» **Given instruction A**
Summarize the passage on knower-level analysis in two sentences.
[Start Page text]
The results from Experiments 1 and 2 raise the question of why our results differed so markedly from those reported by Ansari et al. (2003). One possible explanation is that we analyzed correlations by knower-level, whereas they analyzed correlations by percent correct from the Give-N task.

The knower-level framework provides a principled way to say that some correct answers are lucky guesses and some incorrect answers are performance errors. For example, imagine that a child is asked for “three” items on each of three trials. The child gives 6, 3, and 4 items, and then later gives 3 items when asked for “five”. By the logic of the knower-level framework, the child’s single correct answer (i.e., giving 3 for “three” on one trial) is not enough to demonstrate real knowledge of the meaning of “three.” The single correct answer is outweighed by three incorrect answers (i.e., giving 6 and 4 for “three,” and giving 3 for “five”). The knower-levels method of analysis thus ignores the anomalous correct response, reducing noise in the data. A ‘percent correct’ scoring system lacks this strength, and thus is less likely to detect the relation.
[End Page text]
» **Given instruction B**
Reproduce the listing verbatim, everything from the line containing "You are a GUI" down to the end of the listing, both ends included, and leave the pictures out of your answer.
[Start Extracted material]
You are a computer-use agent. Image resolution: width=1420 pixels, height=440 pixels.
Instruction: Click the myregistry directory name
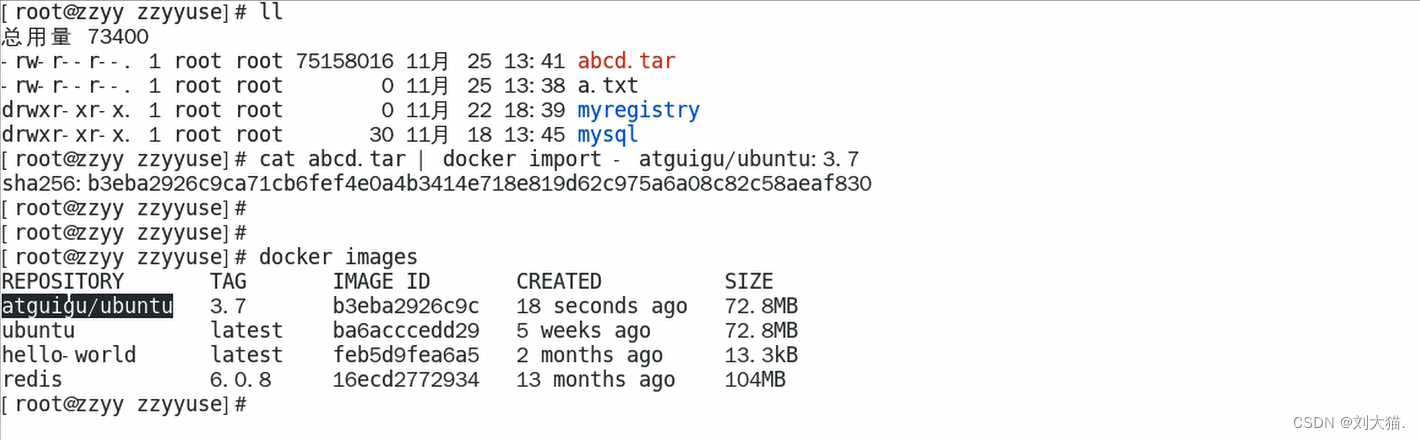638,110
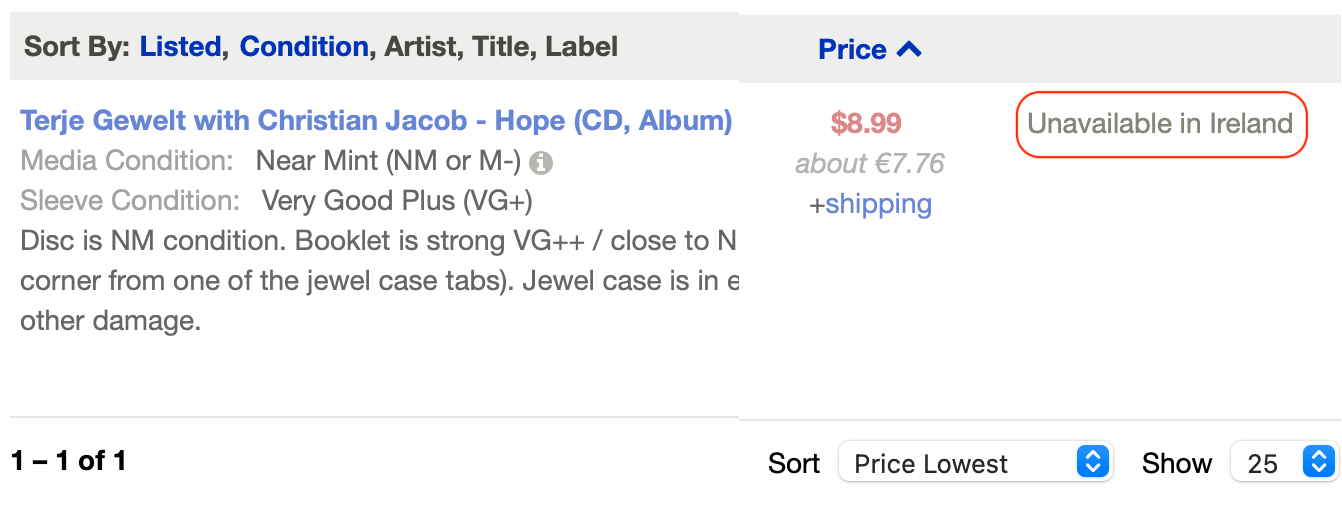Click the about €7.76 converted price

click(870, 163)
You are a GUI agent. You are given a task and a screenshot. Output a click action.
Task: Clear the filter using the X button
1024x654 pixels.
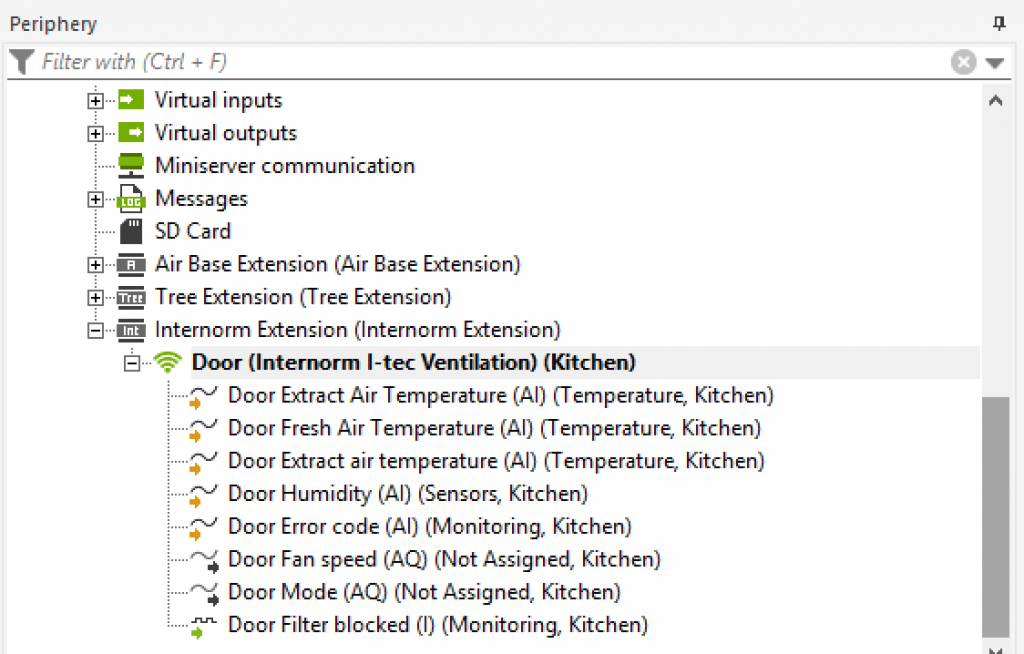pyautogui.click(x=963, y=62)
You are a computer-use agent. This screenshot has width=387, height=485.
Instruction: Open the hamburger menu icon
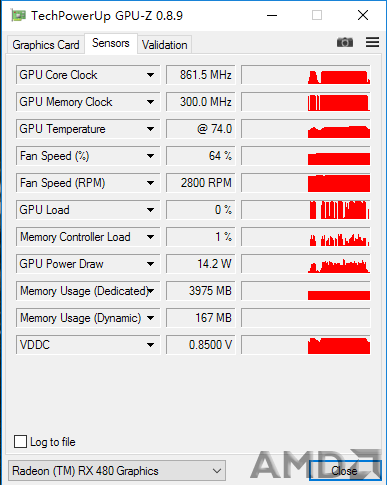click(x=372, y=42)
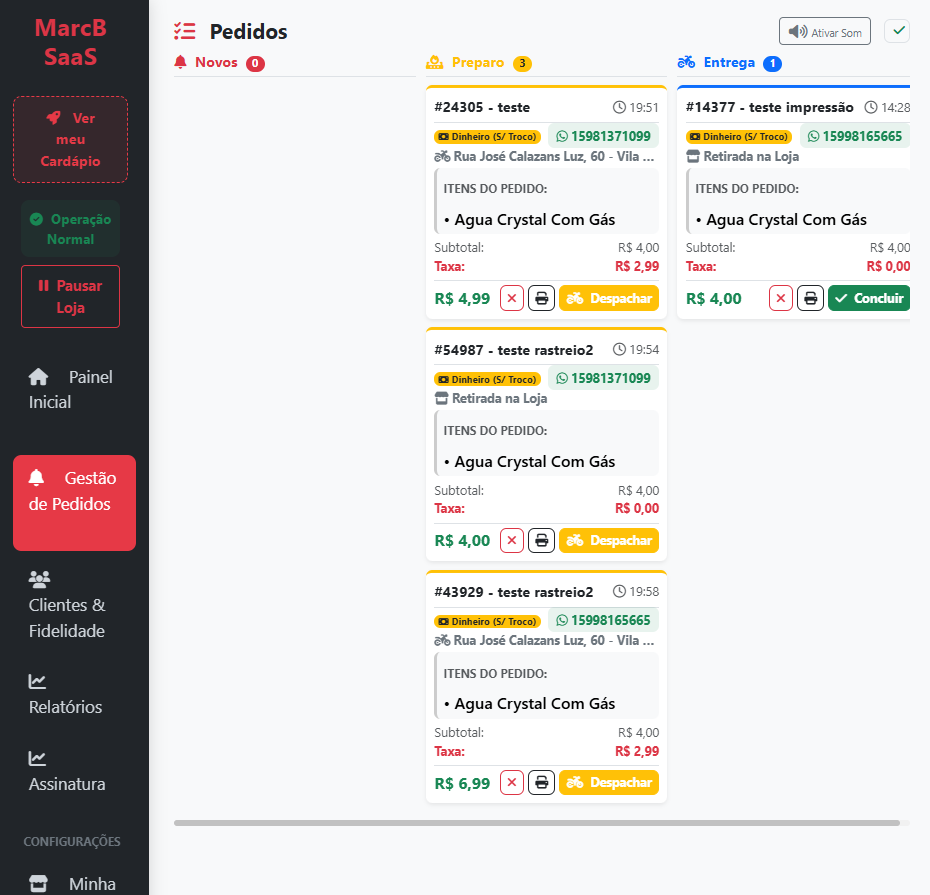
[End Extracted material]
» **Full solution A**
The passage proposes that its results may have differed from those of Ansari et al. (2003) because it analyzed correlations by knower-level, whereas Ansari et al. used percent correct on the Give-N task. The knower-level framework lets some correct answers count as lucky guesses and some incorrect answers count as performance errors, which reduces noise in the data, while percent-correct scoring lacks this strength and is therefore less likely to detect the relation.

» **Full solution B**
You are a GUI agent. You are given a task and a screenshot. Output a click action.
Task: Clear the filter using the X button
1024x654 pixels.
pyautogui.click(x=963, y=62)
You are a computer-use agent. This screenshot has width=387, height=485.
Instruction: Open the hamburger menu icon
click(x=372, y=42)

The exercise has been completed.